The staccato chatter of automatic gunfire raked the air once more and the bleak terrain directly ahead detonated in a series of abrupt explosions. The bullets disgorged clouds of sand and rock shrapnel that engulfed the jeep and caused Silver to instinctively shunt her body into a hard right, yanking on the wheel and urging the vehicle to seek a clear path. A second strafe of gunfire scored along her left flank as she weaved, closer than the first. Silver looked on grimly, eyes narrowed behind her shades, as she glanced in her side mirror to see a dark shape looming out of the dust behind her. Another jeep, larger than hers. And faster. She couldn’t outrun it, not even at full speed.

“These friends of yours seem to value your money more than I do,” she said. Canizarés snorted.

Pah! I spit on your rotting corpse!”

“Charming. No need to be gratuitously macabre, I was just making conversation…”

Silver whipped the wheel to the left and the jeep veered away from its original trajectory, just as another flare of gunfire sparked in the desert sun. The pursuing vehicle followed her course, wheels thundering over flat, bleached rock. It was still gaining. Two men, militants in headscarves and battle fatigues, were hanging out of the back of their ride, struggling to maintain their balance at high speed and also aim their M16s.

“Friends or not, they’re a little excitable,” Silver noted. “They’ve as much chance of hitting you as they have me.
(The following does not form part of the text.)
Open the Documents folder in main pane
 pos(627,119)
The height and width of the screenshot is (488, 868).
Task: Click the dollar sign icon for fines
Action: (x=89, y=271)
Or the gas tank, come to that.”

“Those obliged to me are under explicit instruction not to let me be taken alive under any circumstances,” Canizarés snarled, his swarthy face split by a livid grin. “My former countrymen are weak, treacherous snakes. I would rather die in the heat of the desert, free, than be subjected to public execution.”

“Of course,” Silver sighed, already tired of the conversation. “The coward’s recourse, the renouncement of responsibility…”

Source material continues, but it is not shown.